Model catalog (src/models/catalog.ts)

  • A curated, offline list of coding models with pricing, context window, and a relative coding score. It drives USD cost estimates and priority-based model selection (performance / cost / balanced).
  • Keep it current: when adding/repricing a model, update its entry and CATALOG_AS_OF. Anthropic pricing comes from the bundled claude-api reference; verify Gemini pricing against Google's published rates. Don't guess prices.
  • priority defaults to balanced (best capability-per-dollar behind a quality floor), so the auto-picked model is cost-aware by default — e.g. Sonnet rather than Opus for Anthropic. performance restores the historical most-capable picks. Don't change the default without updating the config/catalog tests that assert those ids.

Boundaries

  • No business logic. This is a general-purpose tool.
  • Don't add a second state paradigm or heavy dependencies without a clear reason.
  • New deferred features go in TODO.md with a rationale and rough approach.
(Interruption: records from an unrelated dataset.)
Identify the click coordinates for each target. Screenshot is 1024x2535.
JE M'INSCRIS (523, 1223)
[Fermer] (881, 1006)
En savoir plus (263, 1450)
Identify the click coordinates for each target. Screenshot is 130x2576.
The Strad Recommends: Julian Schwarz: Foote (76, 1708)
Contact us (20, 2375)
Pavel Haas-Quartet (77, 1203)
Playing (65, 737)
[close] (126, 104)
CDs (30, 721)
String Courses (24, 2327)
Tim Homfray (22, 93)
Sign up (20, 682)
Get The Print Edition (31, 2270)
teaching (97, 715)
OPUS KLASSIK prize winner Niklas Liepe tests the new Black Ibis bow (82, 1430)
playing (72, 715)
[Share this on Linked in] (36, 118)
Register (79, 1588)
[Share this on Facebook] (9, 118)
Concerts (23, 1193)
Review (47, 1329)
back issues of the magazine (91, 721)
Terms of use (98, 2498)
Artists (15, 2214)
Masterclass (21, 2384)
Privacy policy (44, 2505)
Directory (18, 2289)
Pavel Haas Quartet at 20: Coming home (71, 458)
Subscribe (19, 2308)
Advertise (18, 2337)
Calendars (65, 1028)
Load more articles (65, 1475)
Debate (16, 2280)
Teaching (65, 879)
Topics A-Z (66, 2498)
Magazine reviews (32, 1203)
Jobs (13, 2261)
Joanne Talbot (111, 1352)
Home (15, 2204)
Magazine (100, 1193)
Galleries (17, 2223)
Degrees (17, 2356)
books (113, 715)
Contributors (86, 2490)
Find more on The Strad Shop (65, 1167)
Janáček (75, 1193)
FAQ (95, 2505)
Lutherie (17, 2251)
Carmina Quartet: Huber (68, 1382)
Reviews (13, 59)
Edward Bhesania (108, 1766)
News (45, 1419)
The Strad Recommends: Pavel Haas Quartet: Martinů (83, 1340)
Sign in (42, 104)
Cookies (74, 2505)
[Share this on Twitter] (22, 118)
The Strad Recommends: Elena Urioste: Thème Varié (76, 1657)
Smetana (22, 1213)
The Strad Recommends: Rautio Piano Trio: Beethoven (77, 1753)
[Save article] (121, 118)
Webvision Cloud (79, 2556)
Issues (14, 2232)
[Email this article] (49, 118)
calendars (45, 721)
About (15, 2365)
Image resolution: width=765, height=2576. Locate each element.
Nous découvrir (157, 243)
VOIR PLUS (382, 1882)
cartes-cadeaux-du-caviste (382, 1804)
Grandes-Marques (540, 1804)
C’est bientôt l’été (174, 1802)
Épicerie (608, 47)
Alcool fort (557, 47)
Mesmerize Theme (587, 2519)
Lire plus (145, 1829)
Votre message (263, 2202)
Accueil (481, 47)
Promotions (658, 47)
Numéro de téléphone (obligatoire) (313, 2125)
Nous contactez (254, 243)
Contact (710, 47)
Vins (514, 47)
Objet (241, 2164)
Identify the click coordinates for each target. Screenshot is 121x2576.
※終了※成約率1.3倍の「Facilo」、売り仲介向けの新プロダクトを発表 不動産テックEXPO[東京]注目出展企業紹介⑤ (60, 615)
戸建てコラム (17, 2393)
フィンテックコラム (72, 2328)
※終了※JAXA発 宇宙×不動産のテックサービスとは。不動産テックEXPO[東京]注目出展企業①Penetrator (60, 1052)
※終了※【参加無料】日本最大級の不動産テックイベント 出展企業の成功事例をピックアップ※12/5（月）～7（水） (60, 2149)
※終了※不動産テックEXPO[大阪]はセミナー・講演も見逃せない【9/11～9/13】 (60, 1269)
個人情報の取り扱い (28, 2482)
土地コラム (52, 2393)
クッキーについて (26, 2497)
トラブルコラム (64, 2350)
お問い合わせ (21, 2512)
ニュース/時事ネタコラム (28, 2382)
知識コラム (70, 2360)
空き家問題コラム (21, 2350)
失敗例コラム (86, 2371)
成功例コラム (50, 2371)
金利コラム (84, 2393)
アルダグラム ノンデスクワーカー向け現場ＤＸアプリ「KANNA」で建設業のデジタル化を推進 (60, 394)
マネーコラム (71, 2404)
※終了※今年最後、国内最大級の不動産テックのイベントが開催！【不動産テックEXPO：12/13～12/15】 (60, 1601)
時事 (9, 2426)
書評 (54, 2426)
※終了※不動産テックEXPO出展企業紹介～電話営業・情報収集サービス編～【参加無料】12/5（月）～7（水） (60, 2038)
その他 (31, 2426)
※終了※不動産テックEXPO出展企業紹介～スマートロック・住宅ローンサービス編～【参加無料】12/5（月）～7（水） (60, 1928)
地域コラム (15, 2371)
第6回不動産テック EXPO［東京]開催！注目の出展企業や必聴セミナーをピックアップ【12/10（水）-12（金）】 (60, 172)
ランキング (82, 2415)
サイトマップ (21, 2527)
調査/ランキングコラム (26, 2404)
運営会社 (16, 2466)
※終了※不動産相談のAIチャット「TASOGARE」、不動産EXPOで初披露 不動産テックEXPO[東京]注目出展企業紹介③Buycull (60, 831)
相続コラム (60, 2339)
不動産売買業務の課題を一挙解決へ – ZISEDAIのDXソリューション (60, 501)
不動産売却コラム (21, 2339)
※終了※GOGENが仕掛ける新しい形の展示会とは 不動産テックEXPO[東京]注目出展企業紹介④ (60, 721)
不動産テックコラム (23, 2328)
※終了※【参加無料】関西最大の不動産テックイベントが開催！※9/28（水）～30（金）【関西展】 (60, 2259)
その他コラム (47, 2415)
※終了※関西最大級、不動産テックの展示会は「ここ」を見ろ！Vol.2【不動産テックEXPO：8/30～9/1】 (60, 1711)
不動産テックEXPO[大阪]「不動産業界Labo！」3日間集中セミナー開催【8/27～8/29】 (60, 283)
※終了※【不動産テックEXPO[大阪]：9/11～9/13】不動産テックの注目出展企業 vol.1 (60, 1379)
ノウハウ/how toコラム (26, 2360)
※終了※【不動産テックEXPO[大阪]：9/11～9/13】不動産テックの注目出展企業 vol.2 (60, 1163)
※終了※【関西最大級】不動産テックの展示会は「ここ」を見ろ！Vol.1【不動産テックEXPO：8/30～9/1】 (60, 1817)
Self-improvement (src/improve/)

  • Proposals are markdown-only PRs (improvements/<slug>.md). The "never code" guarantee is structural — the PR creator validates the slug, writes one file, and stages exactly one explicit path (never git add -A). Preserve this; do not loosen src/improve/pr.ts to stage arbitrary paths.
  • Reflection (src/improve/reflect.ts) must call the provider with tools: [] so it can never execute anything from a transcript.
  • Opening PRs shells out to the gh CLI (assumed installed + authenticated).